Intrusive thoughts or images related to the news.
A sense of hopelessness about the world.
Difficulty sleeping or concentrating.
Feeling emotionally numb or withdrawn.
Nightmares about events or themes portrayed in the news.
Social withdrawal and distrust of others; especially related to parenting.
The release of documents like the Epstein files, which contain descriptions and depictions of horrific abuse, can be a massive trigger for this kind of secondary traumatic stress on a societal level.
Your Brain Mirrors Abuse
Why do we feel the pain of others so deeply, even when they are strangers on a screen?
We were created with a fascinating part of our brain called the mirror neuron network.
Think of mirror neurons as your brain’s built-in simulator. These neurons fire not only when you perform an action or feel an emotion, but also when you observe someone else doing or feeling the same thing. It’s why you might wince when you see someone stub their toe, or accidently get hit with a baseball. It’s also one reason why we enjoy watching other people's reaction videos. This neural mirroring is the biological foundation of our ability to connect with and understand one another.
However, this same system can become overwhelmed by constant exposure to graphic content. When you read detailed accounts or see images related to the abuse detailed in the Epstein files, your mirror neurons can activate neural pathways similar to those that would fire if you were experiencing distress yourself.

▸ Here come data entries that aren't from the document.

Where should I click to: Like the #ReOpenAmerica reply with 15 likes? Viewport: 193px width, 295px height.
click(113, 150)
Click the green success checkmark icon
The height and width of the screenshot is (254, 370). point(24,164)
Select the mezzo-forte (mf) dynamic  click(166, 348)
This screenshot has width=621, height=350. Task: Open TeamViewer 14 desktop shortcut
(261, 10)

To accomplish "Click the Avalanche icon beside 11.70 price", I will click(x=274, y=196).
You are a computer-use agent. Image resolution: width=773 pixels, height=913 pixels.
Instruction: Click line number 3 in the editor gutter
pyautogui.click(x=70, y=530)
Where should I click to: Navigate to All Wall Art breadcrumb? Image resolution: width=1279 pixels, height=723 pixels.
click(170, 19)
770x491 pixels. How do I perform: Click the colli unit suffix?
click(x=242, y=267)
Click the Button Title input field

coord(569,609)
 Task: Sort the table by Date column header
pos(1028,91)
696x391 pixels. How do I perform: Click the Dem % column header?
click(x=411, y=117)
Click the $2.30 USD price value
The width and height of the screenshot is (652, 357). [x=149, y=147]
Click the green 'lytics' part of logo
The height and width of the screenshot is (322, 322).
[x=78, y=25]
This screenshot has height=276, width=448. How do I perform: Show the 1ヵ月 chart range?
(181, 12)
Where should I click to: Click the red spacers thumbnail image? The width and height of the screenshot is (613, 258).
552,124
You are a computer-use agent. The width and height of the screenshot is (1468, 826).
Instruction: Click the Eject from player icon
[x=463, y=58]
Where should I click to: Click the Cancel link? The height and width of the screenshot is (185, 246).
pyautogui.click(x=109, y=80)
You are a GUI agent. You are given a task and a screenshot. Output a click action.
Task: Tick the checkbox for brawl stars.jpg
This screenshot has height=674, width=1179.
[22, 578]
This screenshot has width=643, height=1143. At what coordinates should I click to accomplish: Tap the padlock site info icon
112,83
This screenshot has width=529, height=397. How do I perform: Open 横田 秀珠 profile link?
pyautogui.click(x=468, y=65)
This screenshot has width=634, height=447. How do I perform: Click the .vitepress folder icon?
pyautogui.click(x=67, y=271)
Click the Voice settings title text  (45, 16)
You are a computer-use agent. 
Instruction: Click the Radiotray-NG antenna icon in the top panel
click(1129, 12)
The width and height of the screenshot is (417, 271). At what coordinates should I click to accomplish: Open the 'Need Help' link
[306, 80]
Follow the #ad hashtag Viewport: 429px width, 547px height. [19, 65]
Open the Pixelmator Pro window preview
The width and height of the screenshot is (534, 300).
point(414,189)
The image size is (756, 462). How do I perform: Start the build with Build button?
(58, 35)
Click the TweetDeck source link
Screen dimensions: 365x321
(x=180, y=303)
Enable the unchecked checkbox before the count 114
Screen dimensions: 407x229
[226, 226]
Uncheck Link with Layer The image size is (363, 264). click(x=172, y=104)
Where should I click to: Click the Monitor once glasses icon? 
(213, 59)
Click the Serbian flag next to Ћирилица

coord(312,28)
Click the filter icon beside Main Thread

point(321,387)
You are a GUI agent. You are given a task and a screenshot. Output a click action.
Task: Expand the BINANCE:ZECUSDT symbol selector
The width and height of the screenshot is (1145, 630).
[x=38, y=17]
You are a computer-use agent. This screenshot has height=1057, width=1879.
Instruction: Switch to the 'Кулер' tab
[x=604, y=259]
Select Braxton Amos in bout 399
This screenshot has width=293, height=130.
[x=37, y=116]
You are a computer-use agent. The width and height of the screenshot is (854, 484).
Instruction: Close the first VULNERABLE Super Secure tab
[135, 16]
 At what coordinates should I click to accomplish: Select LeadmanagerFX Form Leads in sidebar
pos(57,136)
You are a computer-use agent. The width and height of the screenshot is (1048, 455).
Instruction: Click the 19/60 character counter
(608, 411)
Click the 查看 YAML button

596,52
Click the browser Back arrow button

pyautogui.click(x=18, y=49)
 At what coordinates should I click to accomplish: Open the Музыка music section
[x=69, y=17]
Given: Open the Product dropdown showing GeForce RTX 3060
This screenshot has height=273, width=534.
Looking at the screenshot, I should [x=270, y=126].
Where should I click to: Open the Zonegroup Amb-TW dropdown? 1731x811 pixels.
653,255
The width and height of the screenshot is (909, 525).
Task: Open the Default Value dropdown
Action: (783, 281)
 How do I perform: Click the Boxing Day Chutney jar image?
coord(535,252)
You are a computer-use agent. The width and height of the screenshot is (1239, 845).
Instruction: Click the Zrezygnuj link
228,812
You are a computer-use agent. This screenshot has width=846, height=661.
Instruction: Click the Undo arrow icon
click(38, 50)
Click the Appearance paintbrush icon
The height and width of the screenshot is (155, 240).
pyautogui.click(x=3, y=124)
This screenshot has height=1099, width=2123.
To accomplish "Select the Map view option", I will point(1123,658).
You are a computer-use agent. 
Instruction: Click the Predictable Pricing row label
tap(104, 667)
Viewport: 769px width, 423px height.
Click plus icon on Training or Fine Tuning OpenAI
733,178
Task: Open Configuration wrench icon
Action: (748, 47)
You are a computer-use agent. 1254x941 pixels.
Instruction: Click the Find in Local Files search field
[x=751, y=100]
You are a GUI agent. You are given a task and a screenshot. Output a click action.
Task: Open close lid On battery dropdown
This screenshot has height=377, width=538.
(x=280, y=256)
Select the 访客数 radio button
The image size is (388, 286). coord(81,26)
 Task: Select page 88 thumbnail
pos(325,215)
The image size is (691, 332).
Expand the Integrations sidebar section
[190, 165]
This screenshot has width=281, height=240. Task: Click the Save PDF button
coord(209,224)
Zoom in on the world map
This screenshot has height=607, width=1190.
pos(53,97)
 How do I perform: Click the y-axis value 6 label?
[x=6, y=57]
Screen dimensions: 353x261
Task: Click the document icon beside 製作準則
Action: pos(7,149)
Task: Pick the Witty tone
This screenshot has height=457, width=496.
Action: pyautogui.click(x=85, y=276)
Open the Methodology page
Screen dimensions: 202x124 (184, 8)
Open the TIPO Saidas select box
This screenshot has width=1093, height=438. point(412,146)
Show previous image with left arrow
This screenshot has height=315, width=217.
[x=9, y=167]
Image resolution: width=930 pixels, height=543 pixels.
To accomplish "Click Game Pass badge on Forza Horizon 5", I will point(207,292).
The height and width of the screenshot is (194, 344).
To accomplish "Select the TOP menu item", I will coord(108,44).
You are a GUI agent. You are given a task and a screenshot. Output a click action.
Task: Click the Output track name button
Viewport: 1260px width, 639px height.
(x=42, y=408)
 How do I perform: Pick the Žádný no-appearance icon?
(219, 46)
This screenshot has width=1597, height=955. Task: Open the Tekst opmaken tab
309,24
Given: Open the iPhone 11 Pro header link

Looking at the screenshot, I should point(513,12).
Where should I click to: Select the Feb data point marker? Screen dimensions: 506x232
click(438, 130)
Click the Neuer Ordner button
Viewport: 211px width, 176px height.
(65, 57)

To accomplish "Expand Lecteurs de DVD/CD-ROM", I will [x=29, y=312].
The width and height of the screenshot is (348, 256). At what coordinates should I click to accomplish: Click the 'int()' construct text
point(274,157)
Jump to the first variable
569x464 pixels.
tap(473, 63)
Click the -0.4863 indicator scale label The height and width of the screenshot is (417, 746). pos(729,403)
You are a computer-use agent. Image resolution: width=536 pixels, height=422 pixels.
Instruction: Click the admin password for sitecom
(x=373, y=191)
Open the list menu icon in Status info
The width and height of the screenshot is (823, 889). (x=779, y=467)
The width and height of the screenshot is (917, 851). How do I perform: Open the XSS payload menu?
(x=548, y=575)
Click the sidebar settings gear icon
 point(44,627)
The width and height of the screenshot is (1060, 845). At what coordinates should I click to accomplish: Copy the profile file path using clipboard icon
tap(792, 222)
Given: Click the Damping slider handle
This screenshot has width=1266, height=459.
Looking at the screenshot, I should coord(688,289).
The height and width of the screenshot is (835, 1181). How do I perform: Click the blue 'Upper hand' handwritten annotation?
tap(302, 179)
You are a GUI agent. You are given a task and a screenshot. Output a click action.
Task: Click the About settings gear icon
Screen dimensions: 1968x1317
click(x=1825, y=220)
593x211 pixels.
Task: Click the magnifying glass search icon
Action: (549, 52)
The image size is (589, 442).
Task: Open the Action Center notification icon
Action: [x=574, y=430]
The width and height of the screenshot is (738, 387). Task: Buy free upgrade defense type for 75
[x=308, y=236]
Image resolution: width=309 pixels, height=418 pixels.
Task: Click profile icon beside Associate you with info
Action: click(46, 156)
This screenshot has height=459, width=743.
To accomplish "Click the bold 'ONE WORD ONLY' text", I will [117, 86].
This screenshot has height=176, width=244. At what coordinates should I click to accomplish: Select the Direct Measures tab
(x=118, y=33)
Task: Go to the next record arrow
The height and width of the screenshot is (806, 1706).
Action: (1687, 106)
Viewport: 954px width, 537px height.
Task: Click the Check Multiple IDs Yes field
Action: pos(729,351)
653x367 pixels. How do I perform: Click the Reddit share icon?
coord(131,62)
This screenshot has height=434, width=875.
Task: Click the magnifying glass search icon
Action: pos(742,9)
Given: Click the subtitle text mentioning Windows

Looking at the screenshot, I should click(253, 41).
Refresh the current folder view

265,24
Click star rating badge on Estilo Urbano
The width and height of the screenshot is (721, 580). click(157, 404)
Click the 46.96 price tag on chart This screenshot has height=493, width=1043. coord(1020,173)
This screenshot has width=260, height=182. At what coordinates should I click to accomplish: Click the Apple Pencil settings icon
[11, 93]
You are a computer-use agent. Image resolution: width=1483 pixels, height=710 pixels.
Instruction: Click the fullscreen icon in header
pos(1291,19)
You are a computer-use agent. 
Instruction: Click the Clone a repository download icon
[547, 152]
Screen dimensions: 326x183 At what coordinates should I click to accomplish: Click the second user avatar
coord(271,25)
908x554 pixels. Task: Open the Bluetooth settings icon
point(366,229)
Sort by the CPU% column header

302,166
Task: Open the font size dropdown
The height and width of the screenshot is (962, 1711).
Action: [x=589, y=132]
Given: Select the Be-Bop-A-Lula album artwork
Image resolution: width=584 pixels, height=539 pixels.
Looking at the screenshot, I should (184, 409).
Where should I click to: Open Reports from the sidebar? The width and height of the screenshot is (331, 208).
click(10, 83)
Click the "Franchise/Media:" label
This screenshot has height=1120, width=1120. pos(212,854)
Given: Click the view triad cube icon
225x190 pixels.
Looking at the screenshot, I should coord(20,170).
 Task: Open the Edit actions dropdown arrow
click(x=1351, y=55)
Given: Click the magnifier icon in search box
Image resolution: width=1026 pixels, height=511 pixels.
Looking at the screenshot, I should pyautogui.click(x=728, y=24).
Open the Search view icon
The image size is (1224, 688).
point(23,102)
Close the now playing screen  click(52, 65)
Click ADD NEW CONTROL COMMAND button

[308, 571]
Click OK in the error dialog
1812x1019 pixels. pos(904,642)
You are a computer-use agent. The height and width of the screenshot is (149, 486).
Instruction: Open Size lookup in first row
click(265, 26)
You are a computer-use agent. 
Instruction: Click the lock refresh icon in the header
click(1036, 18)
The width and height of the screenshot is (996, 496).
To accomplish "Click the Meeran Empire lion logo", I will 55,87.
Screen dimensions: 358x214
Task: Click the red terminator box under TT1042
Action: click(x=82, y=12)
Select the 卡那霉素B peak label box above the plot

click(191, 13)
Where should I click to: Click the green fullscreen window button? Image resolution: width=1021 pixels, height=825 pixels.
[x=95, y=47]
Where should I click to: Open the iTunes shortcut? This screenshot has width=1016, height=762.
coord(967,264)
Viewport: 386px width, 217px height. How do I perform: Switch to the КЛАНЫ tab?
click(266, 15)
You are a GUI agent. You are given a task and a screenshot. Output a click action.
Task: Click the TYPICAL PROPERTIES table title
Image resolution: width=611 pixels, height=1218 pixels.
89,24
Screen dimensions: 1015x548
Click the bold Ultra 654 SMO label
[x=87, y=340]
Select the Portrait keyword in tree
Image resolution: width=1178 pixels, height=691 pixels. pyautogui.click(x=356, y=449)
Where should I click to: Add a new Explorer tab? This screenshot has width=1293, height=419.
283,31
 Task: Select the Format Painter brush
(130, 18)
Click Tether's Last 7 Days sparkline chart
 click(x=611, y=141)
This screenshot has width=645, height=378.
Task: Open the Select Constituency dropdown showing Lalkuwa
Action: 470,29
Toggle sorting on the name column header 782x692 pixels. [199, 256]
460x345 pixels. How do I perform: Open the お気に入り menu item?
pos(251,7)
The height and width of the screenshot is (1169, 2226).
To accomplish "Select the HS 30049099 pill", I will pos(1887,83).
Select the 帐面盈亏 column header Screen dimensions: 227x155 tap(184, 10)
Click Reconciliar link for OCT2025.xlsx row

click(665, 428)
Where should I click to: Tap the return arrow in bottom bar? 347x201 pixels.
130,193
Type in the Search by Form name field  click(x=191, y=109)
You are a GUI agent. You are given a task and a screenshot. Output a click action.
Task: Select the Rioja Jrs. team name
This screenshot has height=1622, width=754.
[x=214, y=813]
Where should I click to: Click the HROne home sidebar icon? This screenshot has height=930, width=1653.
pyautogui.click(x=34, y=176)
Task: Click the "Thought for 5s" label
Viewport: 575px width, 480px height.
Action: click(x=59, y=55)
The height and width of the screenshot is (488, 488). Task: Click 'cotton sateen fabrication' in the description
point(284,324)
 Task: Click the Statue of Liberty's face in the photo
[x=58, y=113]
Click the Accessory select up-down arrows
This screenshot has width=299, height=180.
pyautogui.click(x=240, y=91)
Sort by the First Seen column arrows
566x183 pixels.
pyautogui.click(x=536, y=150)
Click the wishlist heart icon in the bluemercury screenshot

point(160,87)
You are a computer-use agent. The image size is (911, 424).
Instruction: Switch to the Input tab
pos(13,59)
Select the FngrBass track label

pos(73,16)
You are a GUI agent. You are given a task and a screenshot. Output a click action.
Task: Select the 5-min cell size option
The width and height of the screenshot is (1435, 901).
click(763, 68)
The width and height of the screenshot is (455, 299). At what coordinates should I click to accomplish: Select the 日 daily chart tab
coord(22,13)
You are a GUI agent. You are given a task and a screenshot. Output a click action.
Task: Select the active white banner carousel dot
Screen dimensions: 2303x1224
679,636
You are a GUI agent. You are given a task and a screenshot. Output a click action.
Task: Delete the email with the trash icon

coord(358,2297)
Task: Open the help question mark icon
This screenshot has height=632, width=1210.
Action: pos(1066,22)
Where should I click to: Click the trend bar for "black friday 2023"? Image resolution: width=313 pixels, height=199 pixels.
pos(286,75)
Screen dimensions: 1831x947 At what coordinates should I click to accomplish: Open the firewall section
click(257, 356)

Your brain, in its attempt to empathize, can leave you shouldering a heavy emotional burden that isn't yours to carry. Graphic pictures and videos are particularly potent triggers, as they bypass our cognitive filters and deliver a more direct, visceral emotional impact.
How to Protect Yourself
Feeling overwhelmed by the details related to evil events is a normal human response. It is not a sign of weakness. But evil wears you down if you're not taking steps to protect yourself.
Do not dig through the Epstein Files: there are professionals digging who are trained to compartmentalize the information and synthesize it for the purpose of seeking justice and transparency.
Set Firm Boundaries: You do not need to know every detail to be an informed and caring citizen. Limit your consumption of news to specific times of the day, and avoid "doomscrolling" before bed.
Curate Your Consumption: Be mindful of what you click on. Read headlines from reputable sources to stay informed, but give yourself permission to skip articles with graphic descriptions or disturbing images. Mute keywords and unfollow accounts that consistently trigger you.
Practice Grounding Techniques: When you feel yourself getting pulled into a spiral of anxiety, bring yourself back to the present moment. Try the "5-4-3-2-1" technique: Identify 5 things you can see, 4 things you can feel, 3 things you can hear, 2 things you can smell, and 1 thing you can taste.
Prioritize Self-Care: Ensure you are getting enough sleep, eating healthy foods, and moving your body. Engage in activities that bring you joy and help you decompress, whether it's reading a book, spending time in nature, or connecting with loved ones.
Connect with Others: Talk about your feelings with trusted friends or family members. Acknowledging your feelings and frustrations with supportive people can help you normalize how you're feeling, but it can also normalize how they're feeling as well! Remember the mirror neuron network? It can help you heal too.
It's important to remember that while our brains are wired to feel the pain of others, they are also capable of immense resilience and healing.
If you find that the amount of horror is becoming too heavy to carry on your own, please know that help is available. We are trauma therapists that can help your brain file away the images that are keeping you up at night and that sick feeling in your stomach when someone reminds you of them.
Take care of yourself, and remember that prioritizing your peace is a necessary act of rebellion.